Files
cc-metric-collector/collectors/slurmCgroupMetric.md
2025-10-07 13:10:17 +02:00

1.5 KiB

slurm_cgroup collector

The slurm_cgroup collector reads job-specific resource metrics from the cgroup v2 filesystem and provides hwthread metrics for memory and CPU usage of running SLURM jobs.

Example configuration

"slurm_cgroup": {
  "cgroup_base": "/sys/fs/cgroup/system.slice/slurmstepd.scope",
  "exclude_metrics": [
    "job_sys_cpu",
    "job_mem_limit"
  ]
}
  • The cgroup_base parameter (optional) can be set to specify the root path to SLURM job cgroups.

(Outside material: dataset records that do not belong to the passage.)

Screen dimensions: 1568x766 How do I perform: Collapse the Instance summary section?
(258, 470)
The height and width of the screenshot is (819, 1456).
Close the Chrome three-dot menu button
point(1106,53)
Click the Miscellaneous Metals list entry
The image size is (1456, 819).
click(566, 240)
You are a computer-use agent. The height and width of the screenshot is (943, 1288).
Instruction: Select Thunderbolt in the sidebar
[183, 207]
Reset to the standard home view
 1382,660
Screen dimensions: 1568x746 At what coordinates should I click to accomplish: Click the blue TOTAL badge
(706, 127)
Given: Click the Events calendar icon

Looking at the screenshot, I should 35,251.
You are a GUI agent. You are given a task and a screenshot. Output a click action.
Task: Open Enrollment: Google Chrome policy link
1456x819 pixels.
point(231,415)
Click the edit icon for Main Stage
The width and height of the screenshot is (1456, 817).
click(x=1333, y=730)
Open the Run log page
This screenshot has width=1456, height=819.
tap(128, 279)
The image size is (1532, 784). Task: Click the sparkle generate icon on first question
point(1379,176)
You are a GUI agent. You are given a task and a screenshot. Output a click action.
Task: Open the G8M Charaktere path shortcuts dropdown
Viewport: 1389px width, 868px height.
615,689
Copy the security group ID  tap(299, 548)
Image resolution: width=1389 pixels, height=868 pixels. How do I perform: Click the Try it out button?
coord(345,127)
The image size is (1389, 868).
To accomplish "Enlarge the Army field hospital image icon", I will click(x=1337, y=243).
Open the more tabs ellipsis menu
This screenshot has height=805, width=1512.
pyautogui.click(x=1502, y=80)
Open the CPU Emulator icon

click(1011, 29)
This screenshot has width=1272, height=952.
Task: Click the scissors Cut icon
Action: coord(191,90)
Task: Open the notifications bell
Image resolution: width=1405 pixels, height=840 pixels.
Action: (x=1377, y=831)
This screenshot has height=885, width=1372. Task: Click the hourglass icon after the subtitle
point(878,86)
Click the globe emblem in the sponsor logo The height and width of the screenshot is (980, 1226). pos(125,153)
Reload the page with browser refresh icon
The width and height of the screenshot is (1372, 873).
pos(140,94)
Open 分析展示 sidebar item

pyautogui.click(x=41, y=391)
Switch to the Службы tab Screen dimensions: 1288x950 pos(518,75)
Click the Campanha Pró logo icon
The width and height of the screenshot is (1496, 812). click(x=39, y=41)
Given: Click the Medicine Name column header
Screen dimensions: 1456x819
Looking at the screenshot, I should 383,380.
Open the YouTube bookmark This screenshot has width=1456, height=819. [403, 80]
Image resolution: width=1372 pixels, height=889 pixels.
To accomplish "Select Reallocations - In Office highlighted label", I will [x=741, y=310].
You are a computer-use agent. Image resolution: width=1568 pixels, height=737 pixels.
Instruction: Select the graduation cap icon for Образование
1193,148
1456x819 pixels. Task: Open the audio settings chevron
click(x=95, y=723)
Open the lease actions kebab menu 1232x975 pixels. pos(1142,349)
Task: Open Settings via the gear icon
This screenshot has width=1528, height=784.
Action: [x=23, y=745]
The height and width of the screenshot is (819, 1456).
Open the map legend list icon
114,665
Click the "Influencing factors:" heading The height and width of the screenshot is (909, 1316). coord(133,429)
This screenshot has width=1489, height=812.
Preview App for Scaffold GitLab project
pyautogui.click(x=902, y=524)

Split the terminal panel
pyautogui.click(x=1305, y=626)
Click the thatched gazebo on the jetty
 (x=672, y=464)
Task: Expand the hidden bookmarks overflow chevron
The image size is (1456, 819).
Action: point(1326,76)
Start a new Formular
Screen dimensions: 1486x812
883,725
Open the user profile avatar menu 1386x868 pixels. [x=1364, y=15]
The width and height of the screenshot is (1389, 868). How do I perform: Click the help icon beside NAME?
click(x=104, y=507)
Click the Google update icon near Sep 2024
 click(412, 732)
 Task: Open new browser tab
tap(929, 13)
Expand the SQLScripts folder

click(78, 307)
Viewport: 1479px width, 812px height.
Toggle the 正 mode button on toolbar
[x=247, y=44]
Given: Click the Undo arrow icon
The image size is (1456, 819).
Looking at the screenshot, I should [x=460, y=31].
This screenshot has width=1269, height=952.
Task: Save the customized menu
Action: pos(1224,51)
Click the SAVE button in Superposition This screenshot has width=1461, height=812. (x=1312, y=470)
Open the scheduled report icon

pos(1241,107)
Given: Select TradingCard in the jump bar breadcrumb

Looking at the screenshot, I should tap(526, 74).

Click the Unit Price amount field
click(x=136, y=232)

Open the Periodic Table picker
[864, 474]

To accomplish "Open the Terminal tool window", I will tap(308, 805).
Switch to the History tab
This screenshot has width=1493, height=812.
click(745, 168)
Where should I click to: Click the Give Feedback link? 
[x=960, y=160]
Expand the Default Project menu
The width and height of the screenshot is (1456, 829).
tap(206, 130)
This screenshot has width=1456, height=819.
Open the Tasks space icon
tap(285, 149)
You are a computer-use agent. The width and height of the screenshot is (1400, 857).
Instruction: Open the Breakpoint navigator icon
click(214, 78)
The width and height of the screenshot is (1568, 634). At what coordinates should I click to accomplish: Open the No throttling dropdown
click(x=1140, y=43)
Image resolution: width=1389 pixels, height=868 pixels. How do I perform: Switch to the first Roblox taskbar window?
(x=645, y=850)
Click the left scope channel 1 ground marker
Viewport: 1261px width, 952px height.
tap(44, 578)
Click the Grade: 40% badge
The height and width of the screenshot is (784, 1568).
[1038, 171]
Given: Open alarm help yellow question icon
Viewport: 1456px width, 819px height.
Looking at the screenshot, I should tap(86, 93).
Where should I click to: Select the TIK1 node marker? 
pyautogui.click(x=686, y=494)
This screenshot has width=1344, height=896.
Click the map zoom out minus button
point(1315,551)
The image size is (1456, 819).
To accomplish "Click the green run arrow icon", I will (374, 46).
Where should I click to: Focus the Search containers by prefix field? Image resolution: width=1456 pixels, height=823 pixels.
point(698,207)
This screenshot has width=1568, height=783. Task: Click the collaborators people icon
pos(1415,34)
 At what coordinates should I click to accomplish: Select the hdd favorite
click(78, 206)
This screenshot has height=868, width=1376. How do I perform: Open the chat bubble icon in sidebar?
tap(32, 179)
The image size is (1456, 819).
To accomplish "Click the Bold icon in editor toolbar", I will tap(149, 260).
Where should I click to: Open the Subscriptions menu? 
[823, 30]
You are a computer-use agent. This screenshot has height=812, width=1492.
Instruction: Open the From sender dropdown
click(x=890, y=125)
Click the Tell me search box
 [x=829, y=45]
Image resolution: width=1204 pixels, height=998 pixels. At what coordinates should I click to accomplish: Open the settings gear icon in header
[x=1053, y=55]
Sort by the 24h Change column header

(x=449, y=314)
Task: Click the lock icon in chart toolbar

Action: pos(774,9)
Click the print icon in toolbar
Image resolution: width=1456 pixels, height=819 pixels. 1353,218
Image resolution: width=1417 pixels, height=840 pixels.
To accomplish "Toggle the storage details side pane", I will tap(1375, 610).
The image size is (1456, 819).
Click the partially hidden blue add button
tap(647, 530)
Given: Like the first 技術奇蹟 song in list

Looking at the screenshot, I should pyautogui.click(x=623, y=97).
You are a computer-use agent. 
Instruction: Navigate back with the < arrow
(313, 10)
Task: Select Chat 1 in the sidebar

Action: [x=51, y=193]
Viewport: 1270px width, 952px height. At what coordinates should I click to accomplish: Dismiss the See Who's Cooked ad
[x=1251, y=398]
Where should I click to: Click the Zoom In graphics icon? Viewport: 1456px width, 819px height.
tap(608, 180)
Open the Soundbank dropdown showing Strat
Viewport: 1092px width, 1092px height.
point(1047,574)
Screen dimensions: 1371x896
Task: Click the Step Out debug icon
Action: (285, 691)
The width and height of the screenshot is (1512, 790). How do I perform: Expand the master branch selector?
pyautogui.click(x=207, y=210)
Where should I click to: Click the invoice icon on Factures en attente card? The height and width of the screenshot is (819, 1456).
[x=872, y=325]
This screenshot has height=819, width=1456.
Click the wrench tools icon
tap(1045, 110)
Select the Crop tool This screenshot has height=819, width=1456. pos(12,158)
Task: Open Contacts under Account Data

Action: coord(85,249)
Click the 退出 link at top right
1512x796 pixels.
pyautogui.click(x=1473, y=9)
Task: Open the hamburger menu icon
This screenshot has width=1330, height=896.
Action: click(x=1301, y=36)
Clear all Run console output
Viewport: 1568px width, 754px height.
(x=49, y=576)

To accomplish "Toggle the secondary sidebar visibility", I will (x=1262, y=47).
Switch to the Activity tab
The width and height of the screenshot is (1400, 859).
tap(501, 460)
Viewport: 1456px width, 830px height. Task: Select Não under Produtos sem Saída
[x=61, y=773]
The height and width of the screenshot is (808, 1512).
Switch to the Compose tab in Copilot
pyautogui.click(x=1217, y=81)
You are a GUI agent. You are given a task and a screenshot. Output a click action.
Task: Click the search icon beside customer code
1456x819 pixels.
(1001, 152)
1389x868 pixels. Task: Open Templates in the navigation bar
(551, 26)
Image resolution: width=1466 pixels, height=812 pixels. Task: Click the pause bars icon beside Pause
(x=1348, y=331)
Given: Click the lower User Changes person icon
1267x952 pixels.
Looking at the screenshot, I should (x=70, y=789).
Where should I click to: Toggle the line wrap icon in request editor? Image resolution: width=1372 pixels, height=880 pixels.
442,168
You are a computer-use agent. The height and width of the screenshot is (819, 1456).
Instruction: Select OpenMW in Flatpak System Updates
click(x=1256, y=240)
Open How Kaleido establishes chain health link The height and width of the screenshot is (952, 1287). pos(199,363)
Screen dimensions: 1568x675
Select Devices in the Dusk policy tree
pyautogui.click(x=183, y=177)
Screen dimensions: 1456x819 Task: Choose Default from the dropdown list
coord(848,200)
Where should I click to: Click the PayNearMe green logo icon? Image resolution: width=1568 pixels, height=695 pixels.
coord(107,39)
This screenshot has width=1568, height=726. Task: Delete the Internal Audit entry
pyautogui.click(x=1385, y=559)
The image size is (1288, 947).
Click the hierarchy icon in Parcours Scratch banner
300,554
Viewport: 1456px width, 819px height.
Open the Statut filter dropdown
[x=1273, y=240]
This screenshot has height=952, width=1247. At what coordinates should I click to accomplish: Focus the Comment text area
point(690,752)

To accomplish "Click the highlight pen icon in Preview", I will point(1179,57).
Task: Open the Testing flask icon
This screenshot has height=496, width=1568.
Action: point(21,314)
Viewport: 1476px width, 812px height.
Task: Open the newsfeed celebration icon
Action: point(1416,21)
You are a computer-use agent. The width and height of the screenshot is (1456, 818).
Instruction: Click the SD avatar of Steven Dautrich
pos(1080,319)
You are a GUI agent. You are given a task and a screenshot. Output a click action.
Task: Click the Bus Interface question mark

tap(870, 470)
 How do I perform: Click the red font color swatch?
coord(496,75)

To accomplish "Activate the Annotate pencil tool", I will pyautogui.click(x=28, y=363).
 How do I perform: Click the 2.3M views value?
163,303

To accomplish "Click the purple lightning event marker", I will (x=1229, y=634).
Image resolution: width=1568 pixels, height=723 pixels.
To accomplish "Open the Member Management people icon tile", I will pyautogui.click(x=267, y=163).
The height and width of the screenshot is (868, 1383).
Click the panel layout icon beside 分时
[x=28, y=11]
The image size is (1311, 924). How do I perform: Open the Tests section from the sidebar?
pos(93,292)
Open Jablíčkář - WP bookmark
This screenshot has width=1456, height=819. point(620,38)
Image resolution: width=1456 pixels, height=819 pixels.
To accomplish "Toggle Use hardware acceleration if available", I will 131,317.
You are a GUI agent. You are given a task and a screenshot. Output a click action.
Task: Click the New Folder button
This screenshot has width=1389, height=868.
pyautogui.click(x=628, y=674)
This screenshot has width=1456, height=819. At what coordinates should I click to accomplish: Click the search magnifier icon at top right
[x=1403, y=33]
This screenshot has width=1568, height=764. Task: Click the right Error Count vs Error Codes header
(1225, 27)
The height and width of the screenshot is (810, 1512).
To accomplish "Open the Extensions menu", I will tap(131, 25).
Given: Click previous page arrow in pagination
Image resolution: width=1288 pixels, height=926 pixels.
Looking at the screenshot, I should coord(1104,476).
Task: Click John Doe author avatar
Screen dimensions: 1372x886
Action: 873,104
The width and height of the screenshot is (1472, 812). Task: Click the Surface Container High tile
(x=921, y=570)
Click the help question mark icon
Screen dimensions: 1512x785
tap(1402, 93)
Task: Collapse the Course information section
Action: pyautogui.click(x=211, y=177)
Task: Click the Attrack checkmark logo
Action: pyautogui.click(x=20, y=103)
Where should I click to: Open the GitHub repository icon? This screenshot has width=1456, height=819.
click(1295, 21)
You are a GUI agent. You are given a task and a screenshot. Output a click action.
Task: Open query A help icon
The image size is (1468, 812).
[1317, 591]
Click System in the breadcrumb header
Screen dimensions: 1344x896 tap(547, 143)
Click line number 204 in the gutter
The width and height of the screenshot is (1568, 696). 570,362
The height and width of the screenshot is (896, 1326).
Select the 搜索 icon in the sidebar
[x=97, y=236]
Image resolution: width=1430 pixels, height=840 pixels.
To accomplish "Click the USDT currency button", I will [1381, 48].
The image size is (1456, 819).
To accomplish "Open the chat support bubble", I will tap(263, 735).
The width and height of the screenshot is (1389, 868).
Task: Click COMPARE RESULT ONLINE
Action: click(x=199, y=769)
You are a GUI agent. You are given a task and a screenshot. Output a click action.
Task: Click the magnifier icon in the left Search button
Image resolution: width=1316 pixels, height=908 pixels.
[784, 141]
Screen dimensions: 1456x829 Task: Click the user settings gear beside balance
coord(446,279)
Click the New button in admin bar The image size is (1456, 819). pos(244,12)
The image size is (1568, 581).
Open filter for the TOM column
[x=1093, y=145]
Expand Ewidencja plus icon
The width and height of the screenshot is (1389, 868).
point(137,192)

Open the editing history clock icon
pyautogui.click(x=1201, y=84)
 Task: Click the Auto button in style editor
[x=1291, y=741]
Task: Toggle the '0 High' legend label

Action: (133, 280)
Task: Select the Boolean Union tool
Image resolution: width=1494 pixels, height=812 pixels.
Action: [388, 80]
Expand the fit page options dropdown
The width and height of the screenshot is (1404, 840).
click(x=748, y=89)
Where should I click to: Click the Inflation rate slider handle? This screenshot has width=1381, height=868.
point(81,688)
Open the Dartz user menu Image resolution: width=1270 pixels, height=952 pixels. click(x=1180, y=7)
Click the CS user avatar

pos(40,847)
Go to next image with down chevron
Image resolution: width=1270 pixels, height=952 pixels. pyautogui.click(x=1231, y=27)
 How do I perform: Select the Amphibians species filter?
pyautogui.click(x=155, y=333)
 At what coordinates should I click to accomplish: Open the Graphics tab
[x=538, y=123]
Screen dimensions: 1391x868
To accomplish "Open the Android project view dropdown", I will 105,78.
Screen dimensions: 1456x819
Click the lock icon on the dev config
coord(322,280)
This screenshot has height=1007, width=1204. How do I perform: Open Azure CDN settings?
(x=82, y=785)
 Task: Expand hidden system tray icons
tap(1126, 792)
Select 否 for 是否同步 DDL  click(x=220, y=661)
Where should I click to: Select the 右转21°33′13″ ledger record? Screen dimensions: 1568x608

The default is /sys/fs/cgroup/system.slice/slurmstepd.scope.
  • The exclude_metrics array can be used to suppress individual metrics from being sent to the sink.

Reported metrics

All metrics are available per hardware thread :

  • job_mem_used (unit=Bytes): Current memory usage of the job
  • job_max_mem_used (unit=Bytes): Peak memory usage
  • job_mem_limit (unit=Bytes): Cgroup memory limit
  • job_user_cpu (unit=%): User CPU utilization percentage
  • job_sys_cpu (unit=%): System CPU utilization percentage

Each metric has tags:

  • type=hwthread
  • type-id=<core_id>

Limitations

  • cgroups v2 required: This collector only supports systems running with cgroups v2 (unified hierarchy).